## Text passage
__________________________________________________

Use inline & -inlinehint-threshold in auto-diff benchmarks
- This results in the same performance as the original solution of
increasing -inline-threshold, but this approach is more viable to
incorporate in a large code base as its effects are more targeted.
Change-Id: Id798dbca7d3050de0ea847a5ecc69484ac78a2cf
diff --git a/include/ceres/internal/autodiff.h b/include/ceres/internal/autodiff.h
index 3505c85..0603321 100644
--- a/include/ceres/internal/autodiff.h
+++ b/include/ceres/internal/autodiff.h
@@ -184,7 +184,7 @@
template <int j, int N, int Offset, typename T, typename JetT>
struct Make1stOrderPerturbation {
public:
- static void Apply(const T* src, JetT* dst) {
+ inline static void Apply(const T* src, JetT* dst) {
if (j == 0) {
DCHECK(src);
DCHECK(dst);
@@ -217,7 +217,7 @@
ParameterIdx,
Offset> {
template <typename T, typename JetT>
- static void Apply(T const* const* parameters, JetT* x) {
+ inline static void Apply(T const* const* parameters, JetT* x) {
Make1stOrderPerturbation<0, N, Offset, T, JetT>::Apply(
parameters[ParameterIdx], x + Offset);
Make1stOrderPerturbations<integer_sequence<int, Ns...>,
@@ -280,7 +280,7 @@
ParameterIdx,
Offset> {
template <typename JetT, typename T>
- static void Apply(int num_outputs, JetT* output, T** jacobians) {
+ inline static void Apply(int num_outputs, JetT* output, T** jacobians) {
if (jacobians[ParameterIdx]) {
Take1stOrderPart<Offset, N>(num_outputs, output, jacobians[ParameterIdx]);
}
diff --git a/internal/ceres/autodiff_benchmarks/CMakeLists.txt b/internal/ceres/autodiff_benchmarks/CMakeLists.txt
index 06b3cf6..610ebc3 100644
--- a/internal/ceres/autodiff_benchmarks/CMakeLists.txt
+++ b/internal/ceres/autodiff_benchmarks/CMakeLists.txt
@@ -1,6 +1,9 @@
# TODO: Add support for other compilers
if(CMAKE_CXX_COMPILER_ID MATCHES "Clang")

__________________________________________________

## Stated goal
Copy the commit above, message and diff alike, reproducing every line without change.

## Information shown
__________________________________________________

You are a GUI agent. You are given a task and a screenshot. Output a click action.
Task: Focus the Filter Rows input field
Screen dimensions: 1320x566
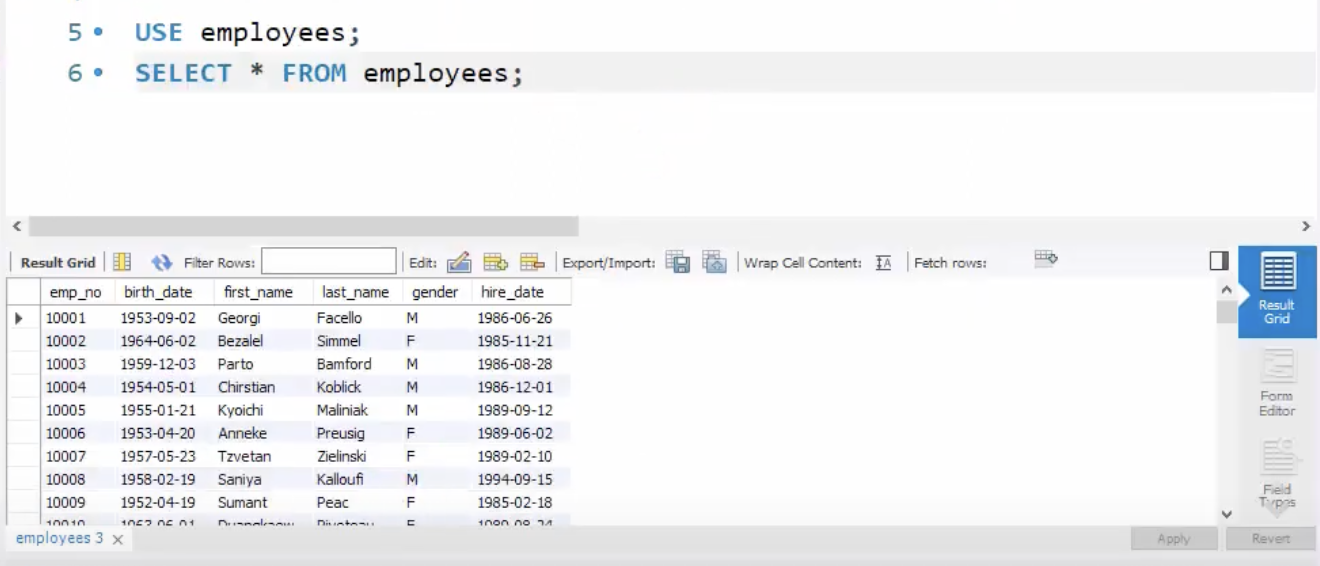point(329,262)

__________________________________________________

## Full response
Use inline & -inlinehint-threshold in auto-diff benchmarks
- This results in the same performance as the original solution of
increasing -inline-threshold, but this approach is more viable to
incorporate in a large code base as its effects are more targeted.
Change-Id: Id798dbca7d3050de0ea847a5ecc69484ac78a2cf
diff --git a/include/ceres/internal/autodiff.h b/include/ceres/internal/autodiff.h
index 3505c85..0603321 100644
--- a/include/ceres/internal/autodiff.h
+++ b/include/ceres/internal/autodiff.h
@@ -184,7 +184,7 @@
template <int j, int N, int Offset, typename T, typename JetT>
struct Make1stOrderPerturbation {
public:
- static void Apply(const T* src, JetT* dst) {
+ inline static void Apply(const T* src, JetT* dst) {
if (j == 0) {
DCHECK(src);
DCHECK(dst);
@@ -217,7 +217,7 @@
ParameterIdx,
Offset> {
template <typename T, typename JetT>
- static void Apply(T const* const* parameters, JetT* x) {
+ inline static void Apply(T const* const* parameters, JetT* x) {
Make1stOrderPerturbation<0, N, Offset, T, JetT>::Apply(
parameters[ParameterIdx], x + Offset);
Make1stOrderPerturbations<integer_sequence<int, Ns...>,
@@ -280,7 +280,7 @@
ParameterIdx,
Offset> {
template <typename JetT, typename T>
- static void Apply(int num_outputs, JetT* output, T** jacobians) {
+ inline static void Apply(int num_outputs, JetT* output, T** jacobians) {
if (jacobians[ParameterIdx]) {
Take1stOrderPart<Offset, N>(num_outputs, output, jacobians[ParameterIdx]);
}
diff --git a/internal/ceres/autodiff_benchmarks/CMakeLists.txt b/internal/ceres/autodiff_benchmarks/CMakeLists.txt
index 06b3cf6..610ebc3 100644
--- a/internal/ceres/autodiff_benchmarks/CMakeLists.txt
+++ b/internal/ceres/autodiff_benchmarks/CMakeLists.txt
@@ -1,6 +1,9 @@
# TODO: Add support for other compilers
if(CMAKE_CXX_COMPILER_ID MATCHES "Clang")